Alla consegna erano presenti Filomena Gallo, segretaria nazionale dell’associazione, il tesoriere Marco Cappato, insieme a Matteo Mainardi, responsabile delle iniziative sul fine vita, e a Stefano Massoli, marito di Laura Santi e coordinatore della cellula Coscioni di Perugia.
Il deposito è avvenuto il giorno successivo all’omaggio della città a Laura Santi, divenuta uno dei simboli della battaglia per il fine vita in Italia. Proprio lei, affetta da una grave malattia e successivamente ricorsa al suicidio medicalmente assistito, aveva annunciato lo scorso 9 luglio il raggiungimento della soglia minima di firme necessarie per portare il testo all’attenzione delle istituzioni regionali.

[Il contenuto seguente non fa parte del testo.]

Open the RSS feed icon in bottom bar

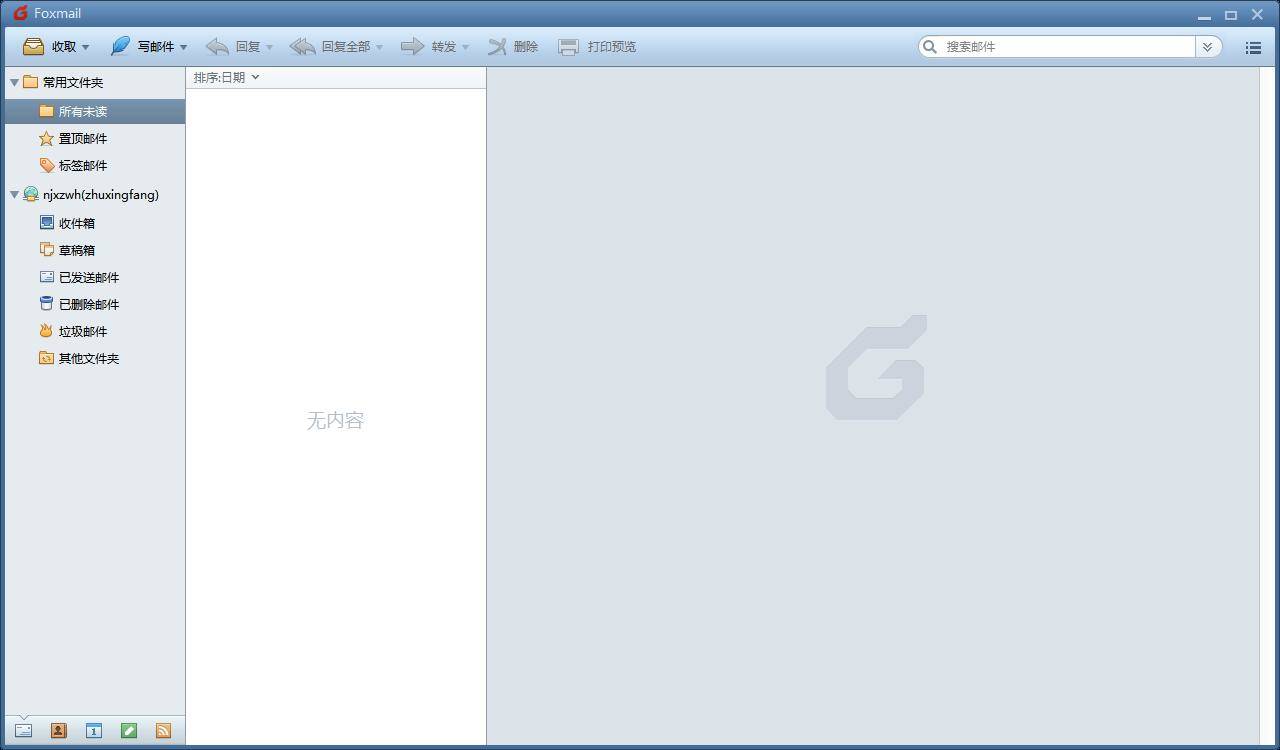(x=163, y=731)
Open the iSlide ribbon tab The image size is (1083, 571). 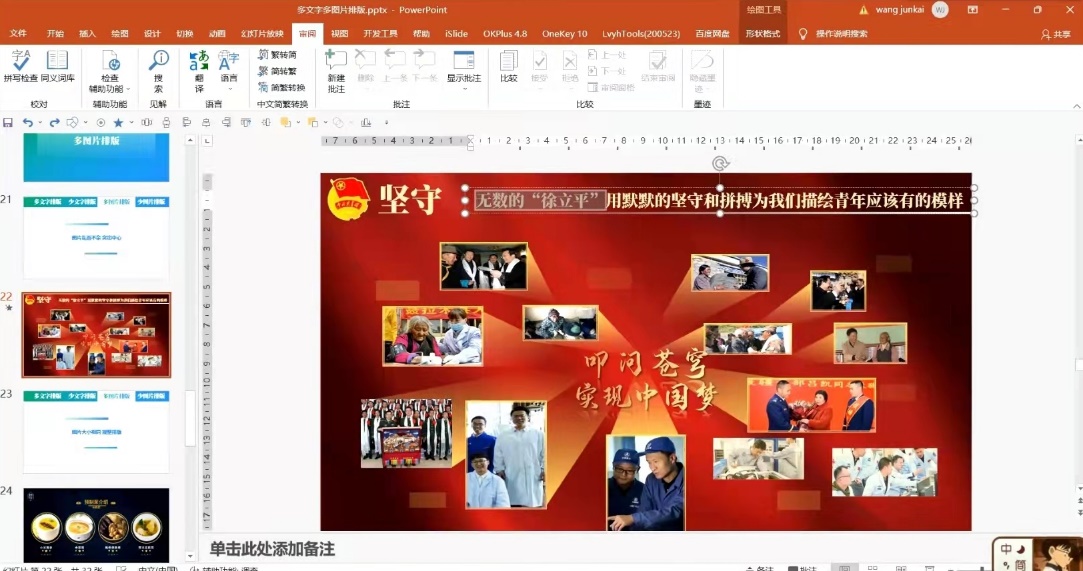coord(456,33)
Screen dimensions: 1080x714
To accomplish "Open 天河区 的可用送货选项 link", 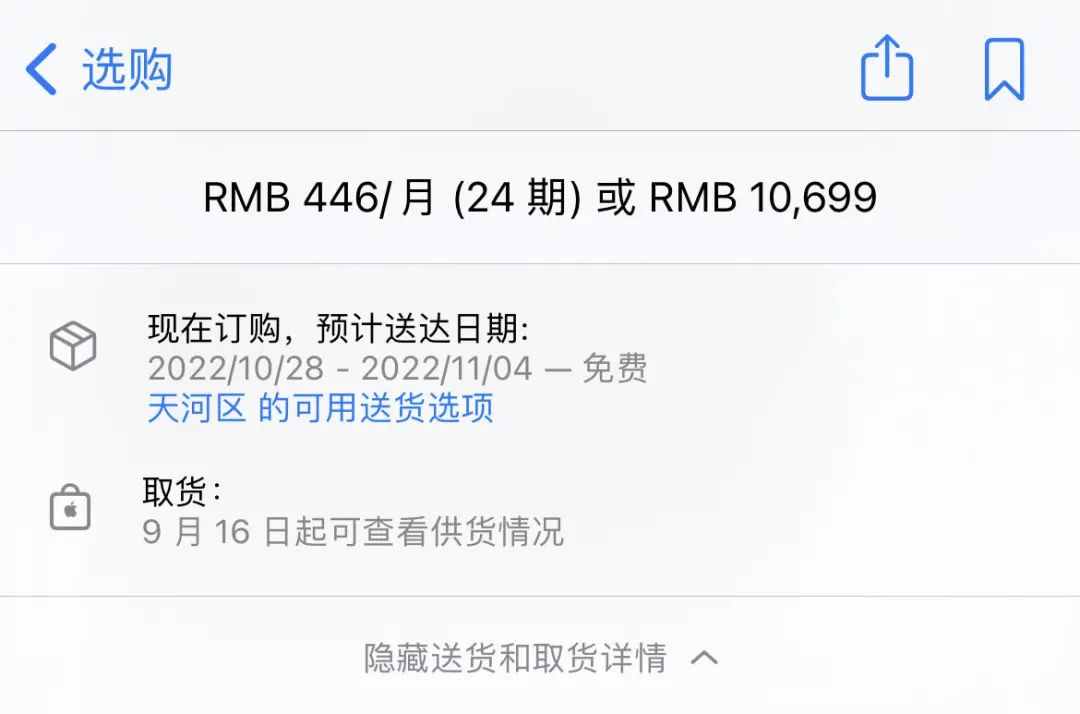I will (x=320, y=408).
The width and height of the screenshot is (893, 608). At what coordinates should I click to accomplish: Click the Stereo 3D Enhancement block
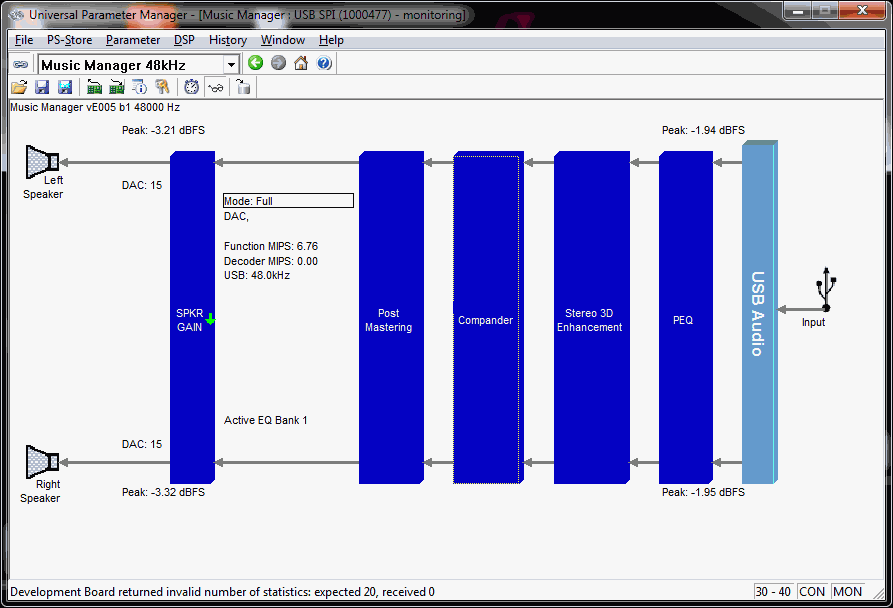tap(589, 320)
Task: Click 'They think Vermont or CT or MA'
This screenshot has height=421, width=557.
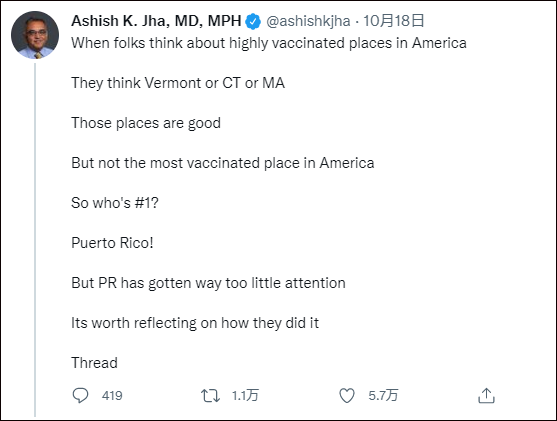Action: 178,83
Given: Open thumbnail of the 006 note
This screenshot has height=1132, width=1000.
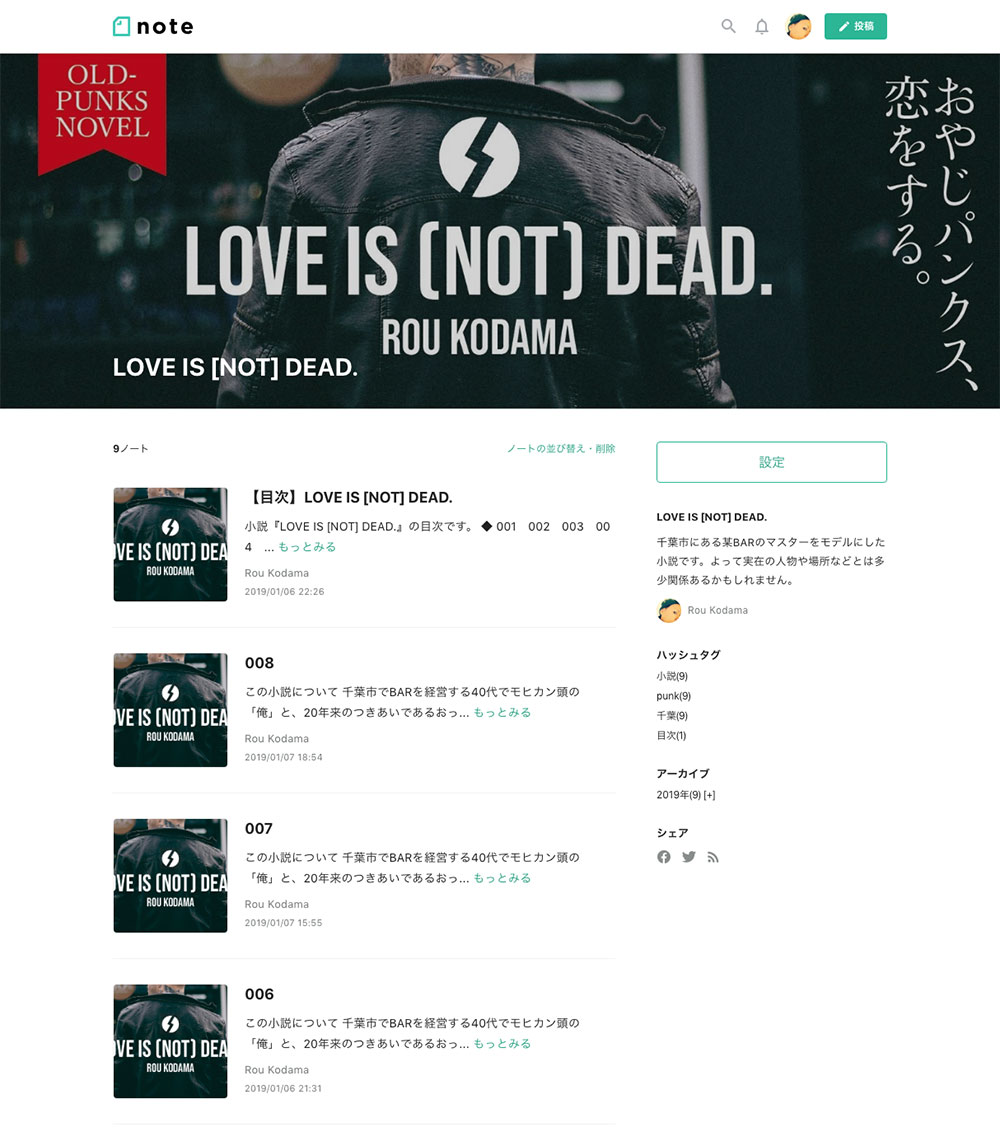Looking at the screenshot, I should pos(170,1042).
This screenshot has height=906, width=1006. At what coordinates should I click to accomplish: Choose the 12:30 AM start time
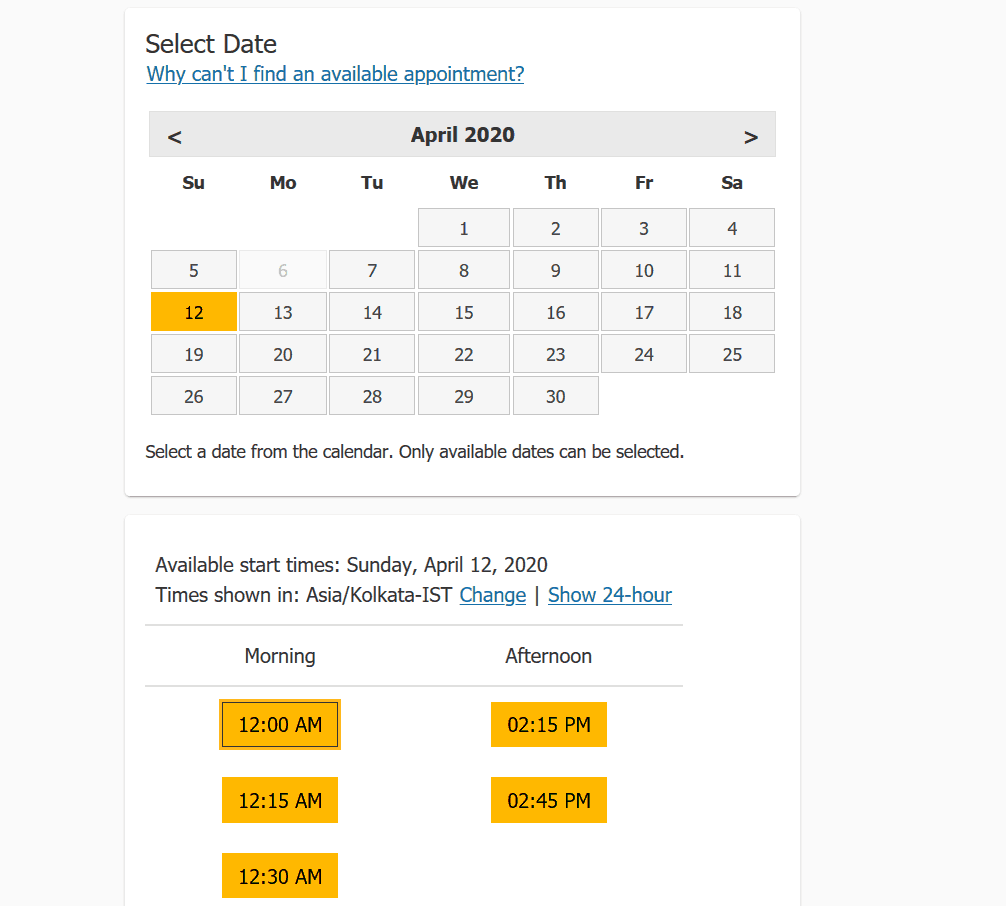point(279,875)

La campagna “Liberi Subito” ha visto nell’Umbria un territorio particolarmente attivo, anche grazie al coinvolgimento diretto di Santi, che ne aveva assunto il ruolo di leader locale. Il suo impegno è stato ricordato durante le iniziative pubbliche degli ultimi giorni, sottolineando il significato civile e politico di una proposta che punta a garantire tempistiche certe e procedure chiare per i cittadini che intendono accedere all’aiuto medico alla morte volontaria.
Con il deposito delle firme, la palla passa ora all’Assemblea legislativa dell’Umbria, chiamata a discutere il testo. Si tratta di un passo che, secondo l’associazione Luca Coscioni, potrebbe rappresentare un precedente significativo non solo per la Regione, ma anche a livello nazionale, nel percorso verso una normativa più chiara e rispettosa delle scelte individuali.